What you should do → The whole of the data must be transcribed exactly.

[Dataset extract Boundary: Start]

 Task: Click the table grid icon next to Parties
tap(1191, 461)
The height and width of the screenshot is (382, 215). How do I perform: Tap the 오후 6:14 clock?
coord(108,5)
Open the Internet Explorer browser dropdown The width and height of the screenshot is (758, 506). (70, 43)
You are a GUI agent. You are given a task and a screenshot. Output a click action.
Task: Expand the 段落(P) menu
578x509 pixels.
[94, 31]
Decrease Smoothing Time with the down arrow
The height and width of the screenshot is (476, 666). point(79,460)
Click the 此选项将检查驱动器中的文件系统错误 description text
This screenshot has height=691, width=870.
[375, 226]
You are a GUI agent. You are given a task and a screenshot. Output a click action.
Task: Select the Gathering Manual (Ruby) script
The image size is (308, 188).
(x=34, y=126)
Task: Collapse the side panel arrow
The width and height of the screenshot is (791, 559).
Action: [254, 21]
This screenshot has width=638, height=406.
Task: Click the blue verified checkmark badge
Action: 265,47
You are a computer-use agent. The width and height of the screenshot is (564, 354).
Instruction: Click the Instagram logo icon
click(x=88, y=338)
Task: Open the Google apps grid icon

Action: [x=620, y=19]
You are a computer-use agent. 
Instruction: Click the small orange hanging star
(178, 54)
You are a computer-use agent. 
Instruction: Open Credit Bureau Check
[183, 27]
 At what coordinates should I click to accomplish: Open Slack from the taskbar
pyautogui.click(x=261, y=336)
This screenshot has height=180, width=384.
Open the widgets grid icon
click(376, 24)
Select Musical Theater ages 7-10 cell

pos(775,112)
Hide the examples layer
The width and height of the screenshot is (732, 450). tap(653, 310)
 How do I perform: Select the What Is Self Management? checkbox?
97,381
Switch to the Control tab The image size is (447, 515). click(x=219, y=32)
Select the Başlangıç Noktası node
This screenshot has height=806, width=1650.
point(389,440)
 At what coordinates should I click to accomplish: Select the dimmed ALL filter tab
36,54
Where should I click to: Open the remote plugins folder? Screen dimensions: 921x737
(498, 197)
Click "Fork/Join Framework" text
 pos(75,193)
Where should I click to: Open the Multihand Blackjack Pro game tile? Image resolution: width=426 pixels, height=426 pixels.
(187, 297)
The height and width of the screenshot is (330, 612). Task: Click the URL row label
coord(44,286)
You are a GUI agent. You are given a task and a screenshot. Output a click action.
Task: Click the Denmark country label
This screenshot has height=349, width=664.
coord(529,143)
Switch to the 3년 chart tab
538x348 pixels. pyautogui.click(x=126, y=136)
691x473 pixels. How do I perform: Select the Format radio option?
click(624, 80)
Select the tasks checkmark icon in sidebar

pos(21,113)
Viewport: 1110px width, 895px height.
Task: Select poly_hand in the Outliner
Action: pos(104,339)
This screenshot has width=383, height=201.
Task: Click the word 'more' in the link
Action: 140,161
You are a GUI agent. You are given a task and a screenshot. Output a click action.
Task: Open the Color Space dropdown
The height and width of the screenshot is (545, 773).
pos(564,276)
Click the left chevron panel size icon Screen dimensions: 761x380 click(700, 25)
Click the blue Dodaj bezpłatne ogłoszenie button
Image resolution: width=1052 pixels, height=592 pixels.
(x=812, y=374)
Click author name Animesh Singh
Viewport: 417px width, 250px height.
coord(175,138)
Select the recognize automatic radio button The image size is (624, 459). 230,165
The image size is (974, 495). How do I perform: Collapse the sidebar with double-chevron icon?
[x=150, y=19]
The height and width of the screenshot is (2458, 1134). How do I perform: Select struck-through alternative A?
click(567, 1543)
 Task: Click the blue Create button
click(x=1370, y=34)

[Dataset extract Boundary: End]

Answer box →
 Task: Click the table grid icon next to Parties
tap(1191, 461)
The height and width of the screenshot is (382, 215). How do I perform: Tap the 오후 6:14 clock?
coord(108,5)
Open the Internet Explorer browser dropdown The width and height of the screenshot is (758, 506). (70, 43)
You are a GUI agent. You are given a task and a screenshot. Output a click action.
Task: Expand the 段落(P) menu
578x509 pixels.
[94, 31]
Decrease Smoothing Time with the down arrow
The height and width of the screenshot is (476, 666). point(79,460)
Click the 此选项将检查驱动器中的文件系统错误 description text
This screenshot has height=691, width=870.
[375, 226]
You are a GUI agent. You are given a task and a screenshot. Output a click action.
Task: Select the Gathering Manual (Ruby) script
The image size is (308, 188).
(x=34, y=126)
Task: Collapse the side panel arrow
The width and height of the screenshot is (791, 559).
Action: [254, 21]
This screenshot has width=638, height=406.
Task: Click the blue verified checkmark badge
Action: 265,47
You are a computer-use agent. The width and height of the screenshot is (564, 354).
Instruction: Click the Instagram logo icon
click(x=88, y=338)
Task: Open the Google apps grid icon

Action: [x=620, y=19]
You are a computer-use agent. 
Instruction: Click the small orange hanging star
(178, 54)
You are a computer-use agent. 
Instruction: Open Credit Bureau Check
[183, 27]
 At what coordinates should I click to accomplish: Open Slack from the taskbar
pyautogui.click(x=261, y=336)
This screenshot has height=180, width=384.
Open the widgets grid icon
click(376, 24)
Select Musical Theater ages 7-10 cell

pos(775,112)
Hide the examples layer
The width and height of the screenshot is (732, 450). tap(653, 310)
 How do I perform: Select the What Is Self Management? checkbox?
97,381
Switch to the Control tab The image size is (447, 515). click(x=219, y=32)
Select the Başlangıç Noktası node
This screenshot has height=806, width=1650.
point(389,440)
 At what coordinates should I click to accomplish: Select the dimmed ALL filter tab
36,54
Where should I click to: Open the remote plugins folder? Screen dimensions: 921x737
(498, 197)
Click "Fork/Join Framework" text
 pos(75,193)
Where should I click to: Open the Multihand Blackjack Pro game tile? Image resolution: width=426 pixels, height=426 pixels.
(187, 297)
The height and width of the screenshot is (330, 612). Task: Click the URL row label
coord(44,286)
You are a GUI agent. You are given a task and a screenshot. Output a click action.
Task: Click the Denmark country label
This screenshot has height=349, width=664.
coord(529,143)
Switch to the 3년 chart tab
538x348 pixels. pyautogui.click(x=126, y=136)
691x473 pixels. How do I perform: Select the Format radio option?
click(624, 80)
Select the tasks checkmark icon in sidebar

pos(21,113)
Viewport: 1110px width, 895px height.
Task: Select poly_hand in the Outliner
Action: pos(104,339)
This screenshot has width=383, height=201.
Task: Click the word 'more' in the link
Action: 140,161
You are a GUI agent. You are given a task and a screenshot. Output a click action.
Task: Open the Color Space dropdown
The height and width of the screenshot is (545, 773).
pos(564,276)
Click the left chevron panel size icon Screen dimensions: 761x380 click(700, 25)
Click the blue Dodaj bezpłatne ogłoszenie button
Image resolution: width=1052 pixels, height=592 pixels.
(x=812, y=374)
Click author name Animesh Singh
Viewport: 417px width, 250px height.
coord(175,138)
Select the recognize automatic radio button The image size is (624, 459). 230,165
The image size is (974, 495). How do I perform: Collapse the sidebar with double-chevron icon?
[x=150, y=19]
The height and width of the screenshot is (2458, 1134). How do I perform: Select struck-through alternative A?
click(567, 1543)
 Task: Click the blue Create button
click(x=1370, y=34)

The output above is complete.